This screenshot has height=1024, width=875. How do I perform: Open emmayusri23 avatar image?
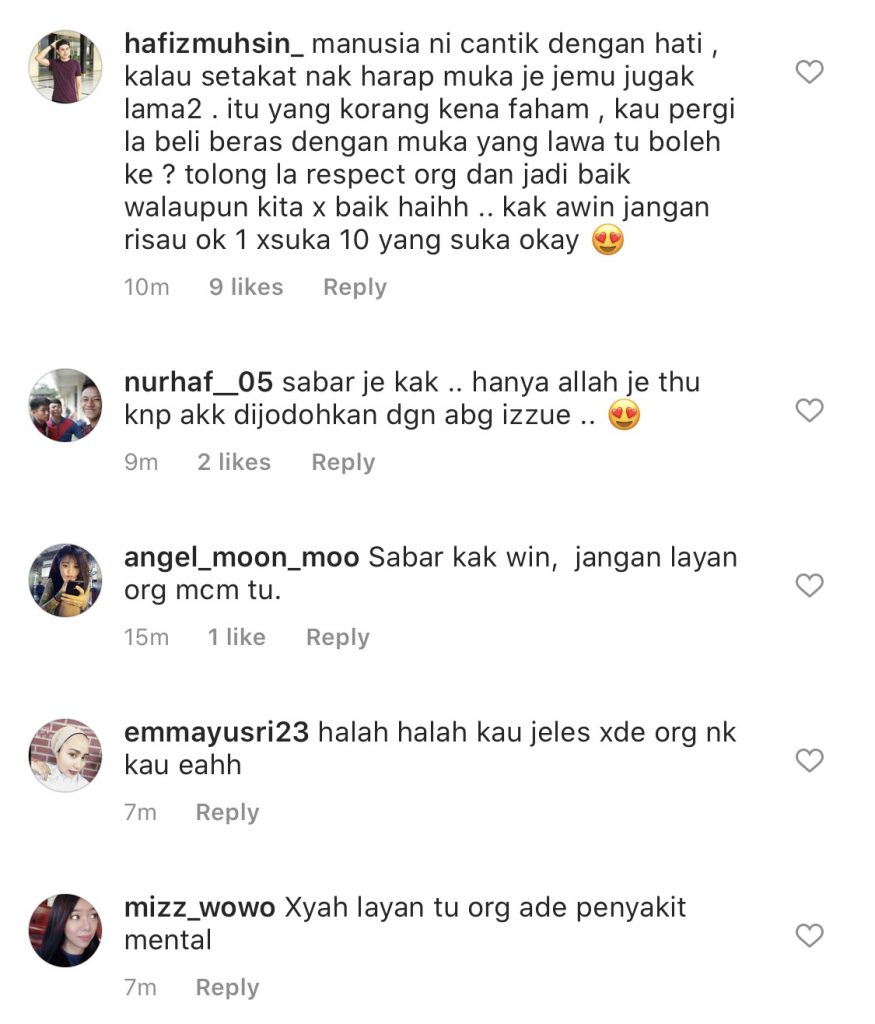(65, 755)
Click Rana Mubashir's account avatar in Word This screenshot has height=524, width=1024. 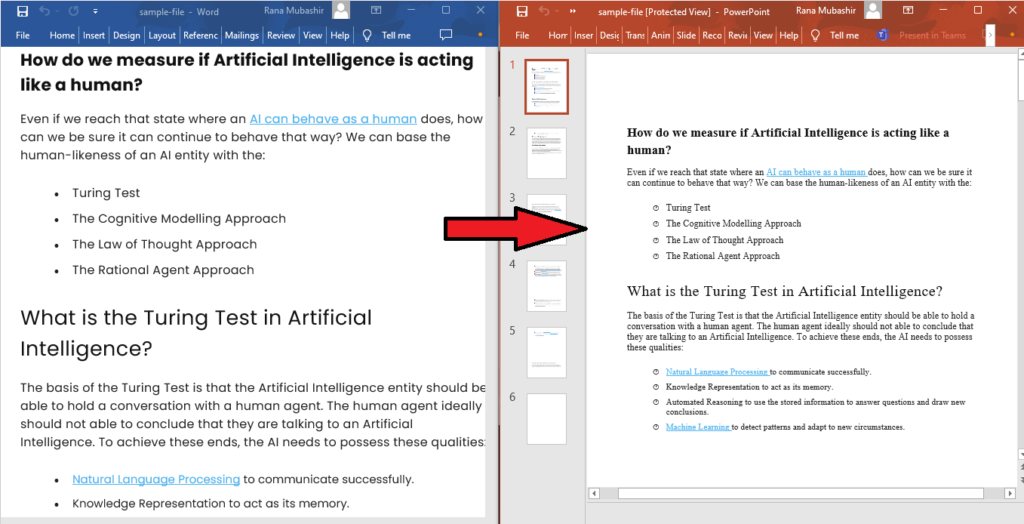[x=341, y=11]

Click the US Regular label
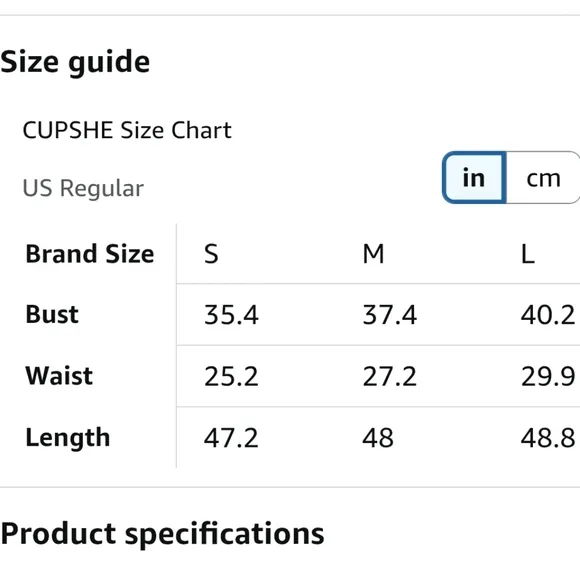83,188
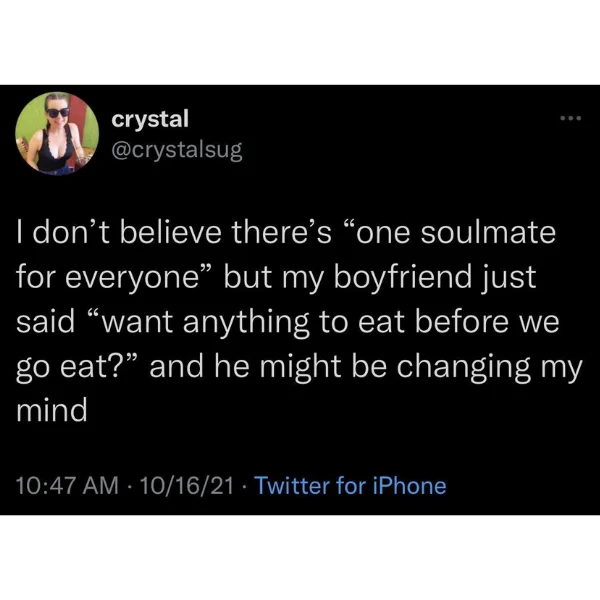This screenshot has height=600, width=600.
Task: Open the three-dot more options menu
Action: [x=571, y=118]
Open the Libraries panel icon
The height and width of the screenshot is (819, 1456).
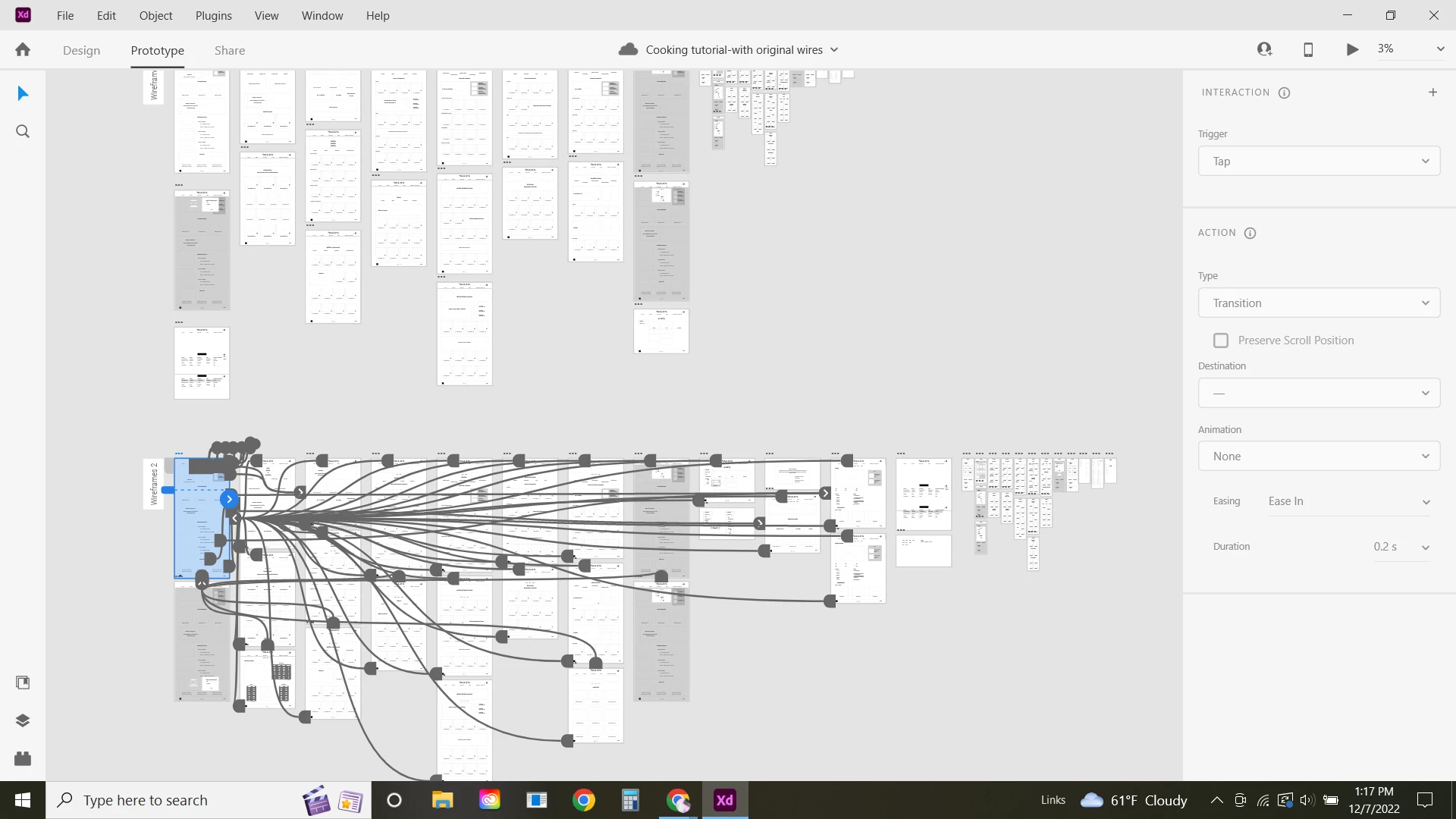[23, 682]
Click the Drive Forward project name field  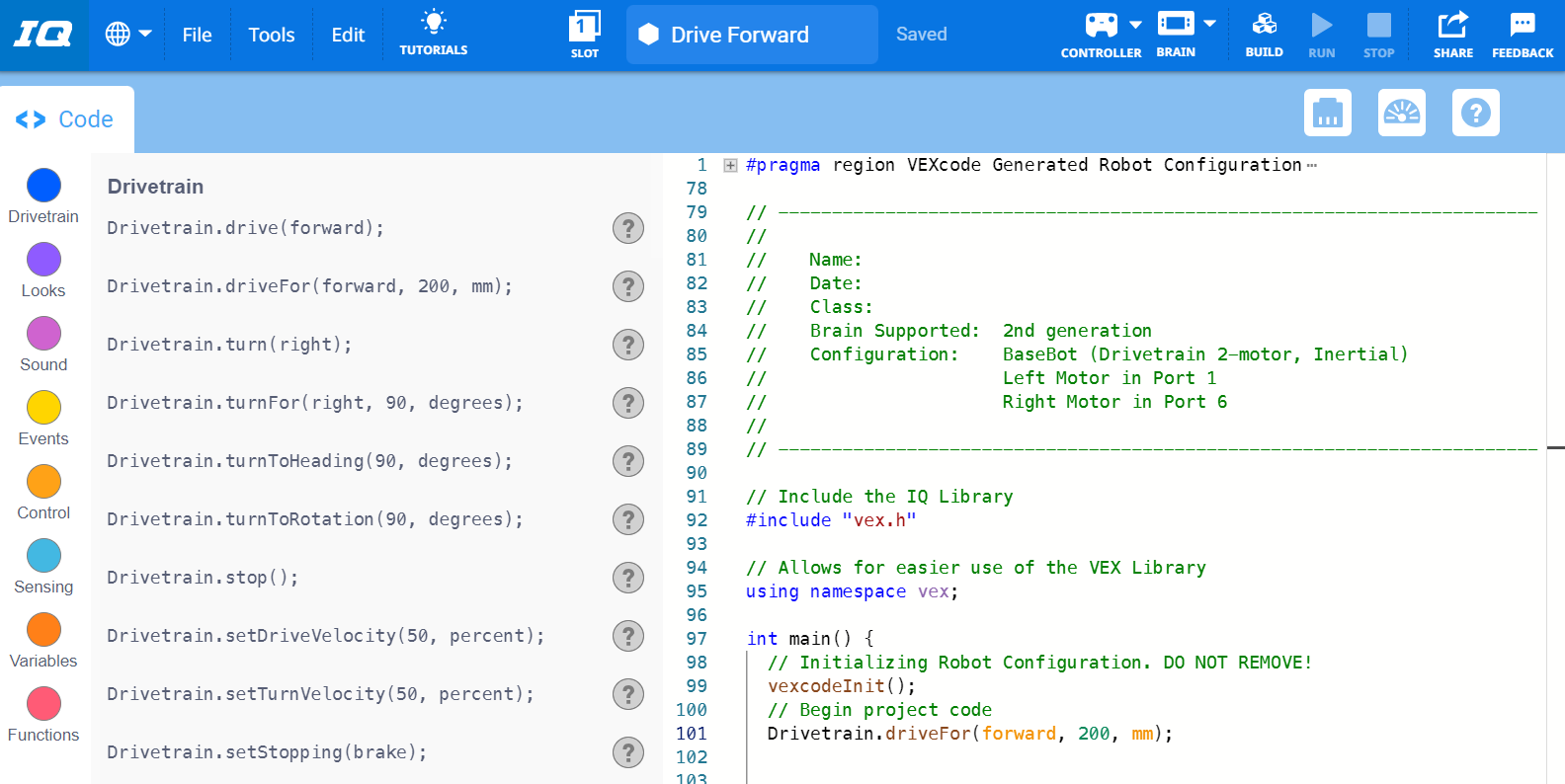point(752,35)
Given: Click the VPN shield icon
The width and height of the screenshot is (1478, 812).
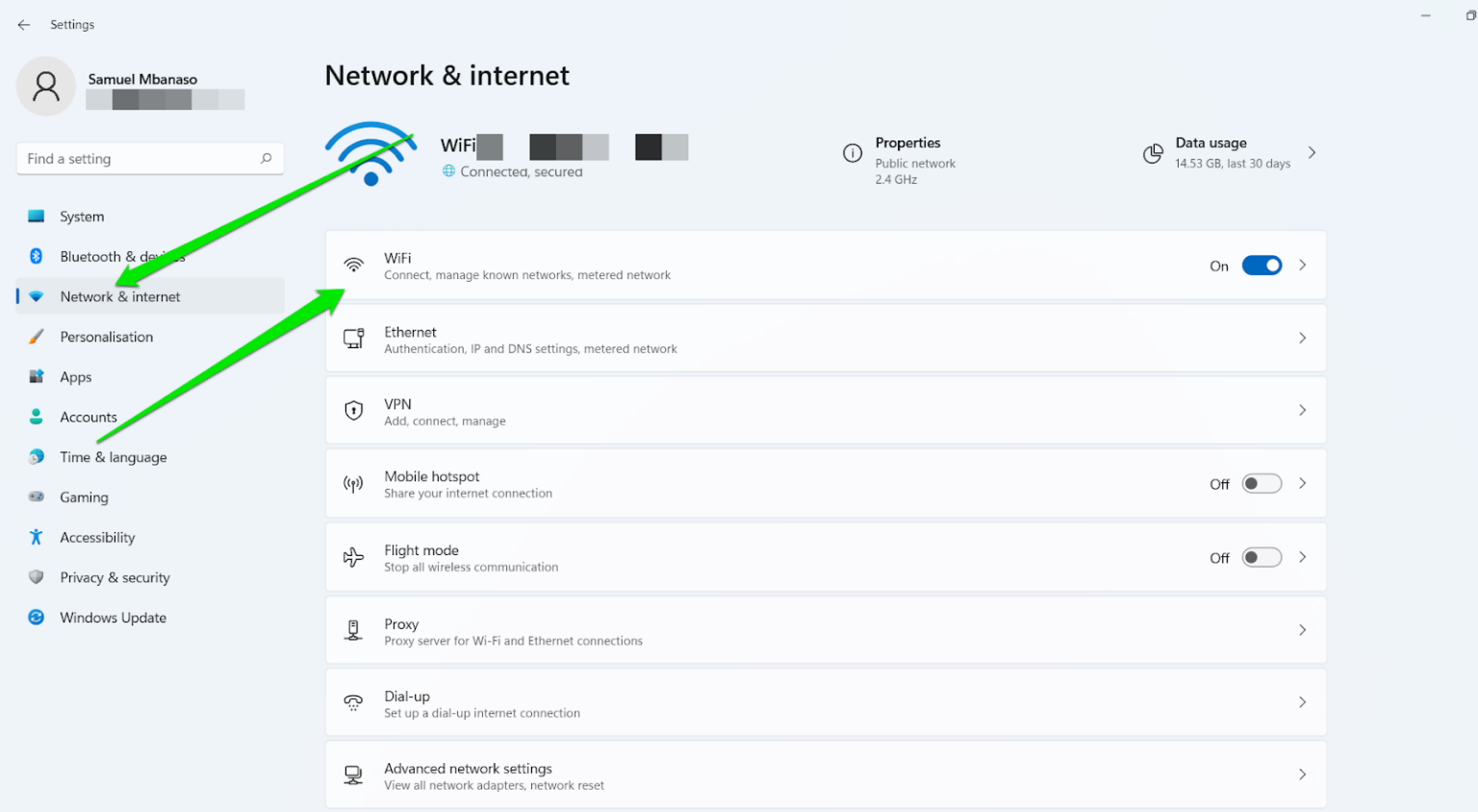Looking at the screenshot, I should pyautogui.click(x=354, y=411).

------------------------------------------------------------

#### YOUR GOAL:
Gather every line of the records above that contains the string "Open", with case counting in the match.

#### SOLUTION TO THIS TASK:
This screenshot has height=1024, width=875. How do I perform: Open emmayusri23 avatar image?
Task: Open the three-dot more options menu
Open the Libraries panel icon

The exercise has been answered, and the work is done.